## Excerpt:
=======

The human genome contains 28 million CpGs, which are subject to methylation in a cell type-specific manner. These methylation marks reflect processes that occur along the genome and define the cellular identity of each cell. They are often disrupted in cancer and other diseases, reflecting the misregulation of disease-associated genes.
Adjacent CpG sites tend to be methylated similarly. We propose a probabilistic approach to model the genome-wide segmentation of the genome into highly correlated haplotype blocks. DNA methylation sites within a block share similar methylation status in multiple cell types.
Using this compact model, we developed an efficient dynamic programming algorithm for segmenting the genome, and applied it to dozens of Whole-Genome Bisulfite-Sequenced (WGBS) datasets from pure cell types. This segmented the genome into ~6 million homogenous blocks of size >300bp, and identified blocks which are methylated in a cell type-specific manner in health and disease, thus overcoming noise from individual differential CpG sites.
This vast number of differentially methylated blocks paves the way for improved methylation-based analysis and early cancer detection, cell-free DNA deconvolution, and other classification challenges, in terms of sensitivity and robustness.
Finally, we present a probabilistic algorithm to infer the relative composition of circulating DNA from various tissues, by estimating the posterior probability of cfDNA fragments originated from differential tissues and cell types.

=======

## What needs to be done:
Reproduce the DNA methylation text word for word from "Adjacent CpG sites" to "differential CpG sites.".

## Input data:
=======

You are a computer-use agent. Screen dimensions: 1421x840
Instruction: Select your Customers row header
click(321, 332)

=======

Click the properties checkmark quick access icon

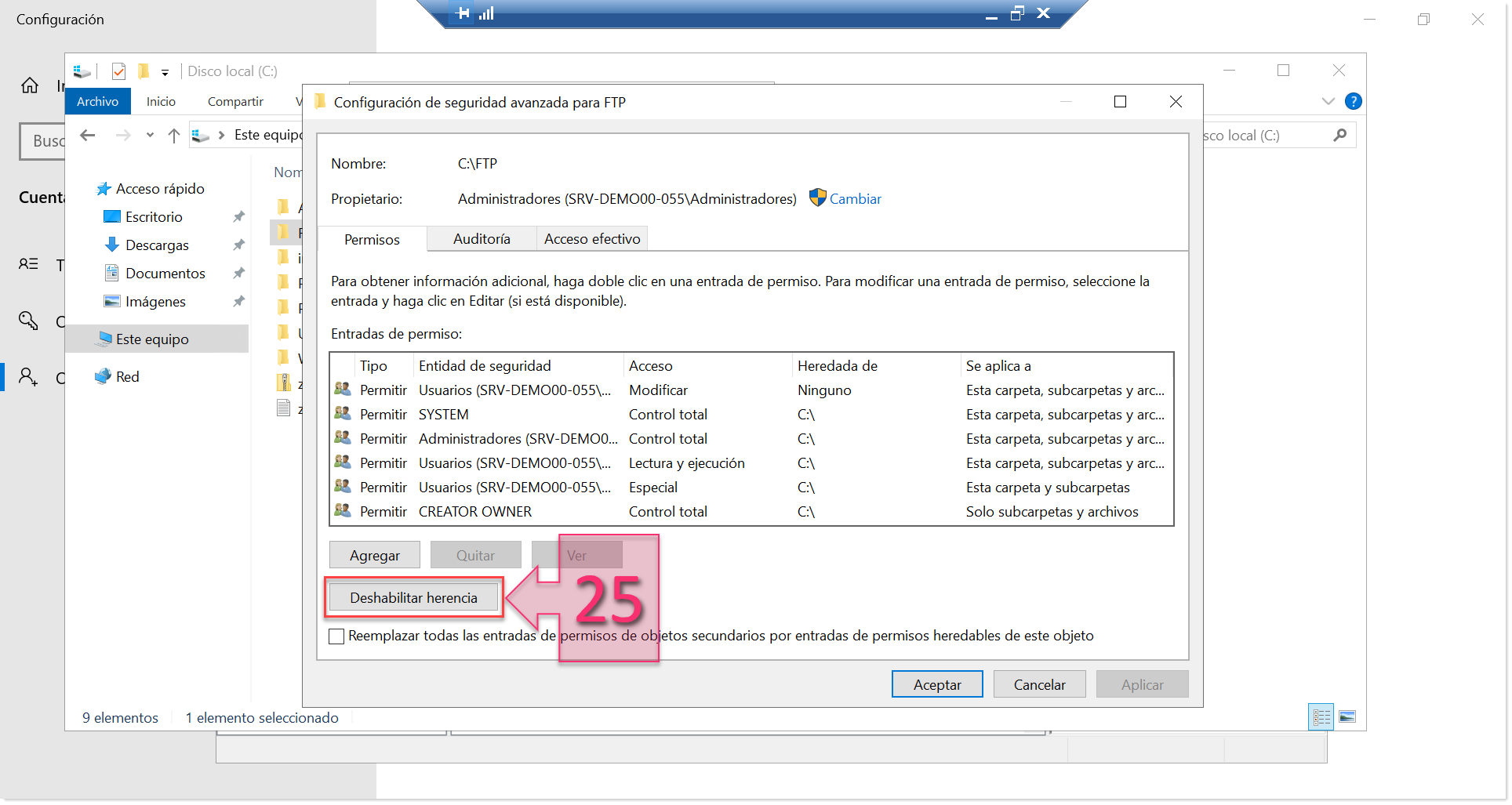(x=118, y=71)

=======

## Answer to the problem:
Adjacent CpG sites tend to be methylated similarly. We propose a probabilistic approach to model the genome-wide segmentation of the genome into highly correlated haplotype blocks. DNA methylation sites within a block share similar methylation status in multiple cell types.
Using this compact model, we developed an efficient dynamic programming algorithm for segmenting the genome, and applied it to dozens of Whole-Genome Bisulfite-Sequenced (WGBS) datasets from pure cell types. This segmented the genome into ~6 million homogenous blocks of size >300bp, and identified blocks which are methylated in a cell type-specific manner in health and disease, thus overcoming noise from individual differential CpG sites.